Eddie saved enough money from his backyard surfboard building material business to rent the smallest shop on the north side of Aviation Boulevard, across the street from where his shop is now. The first ET Surf Shop had a tiny showroom — and that was it. The bathroom was an outhouse behind the shop. Eddie said, “It was so small that Dive N’ Surf gave them some wetsuits on consignment that they had been unable to sell. If somebody wanted to try one on, they had to go to the outhouse behind the shop to do so.” Eddie’s tiny little shop was doing well when every other surf shop was going under because Eddie continued to sell board building materials to all his friends who helped him get started.

Eddie’s own ET Surfboards were starting to look showroom quality, with Pat Ryan getting more shaping practice and Ed Sakel becoming the good surfboard glasser he is. Williamson, Jarvis, Terry Stevens, Mike DeNoune, and Anderson were getting a quite a following. Gamboa was the perfect sales manager. Eddie brought in a silent partner so he could move across the street into a bigger building. It’s where he is today but it was a third the size. Eddie couldn’t afford the rent on his new shop and his apartment so he slept in the back of ET Surf Shop.

When Eddie moved across the street and expanded his shop, Grant Reynolds stormed in the front door, demanding Eddie stop selling materials to the backyard surfboard builders — or else he was going to do something drastic. Eddie threw Grant out of his shop. Late that night somebody threw a lit bottle of gasoline at the front door of ET Surf Shop. Eddie said, “If I wouldn’t have been living in the back of the shop I couldn’t have put out the fire with my only extinguisher before it burned down my new shop. I never saw who threw the lit bottle of gasoline at the front door. I wasn’t supposed to be living at the shop so I never reported it to the police.”

Eddie used the shop’s profits to go into the skateboard business with Kevin Anderson. The urethane Cadillac Wheels, invented by Frank Nasworthy, revolutionized skateboarding much like surfing’s short board. Kevin was the king of skateboarding pools, parks, and giant half pipes,.His picture appeared on the covers of every skateboard magazine. Kevin set up a skateboard shop in the back of ET Surf Shop, where he built and repaired skateboards.

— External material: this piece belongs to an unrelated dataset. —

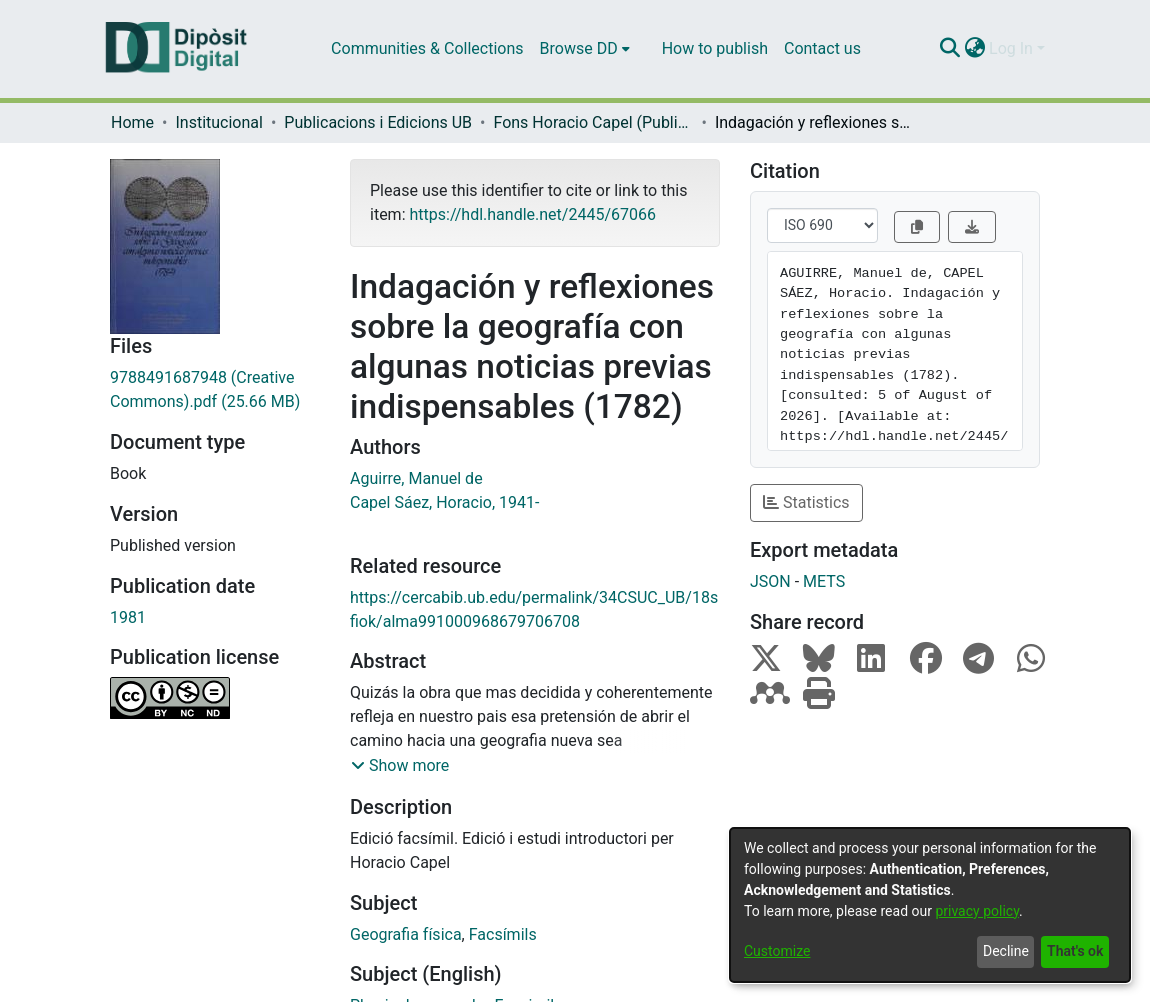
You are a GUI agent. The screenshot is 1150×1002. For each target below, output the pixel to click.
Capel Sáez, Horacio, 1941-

Eddie was always at the shop, working behind the counter, giving deals to everyone in the South Bay. He told customers if they could find it for less anywhere he would beat it. In the Sixties, surf shops sold surfboards, T-shirts, trunks, short john wetsuits, and Surfer Magazine. That was it. In the early Seventies, ET Surfboards became the first surf shop to carry clothing linked with surfing and skateboarding. Eddie has always had the best employees (a lot of them world famous) because Eddie has always been the friendliest, nicest, most honest surfer in the surfboard business.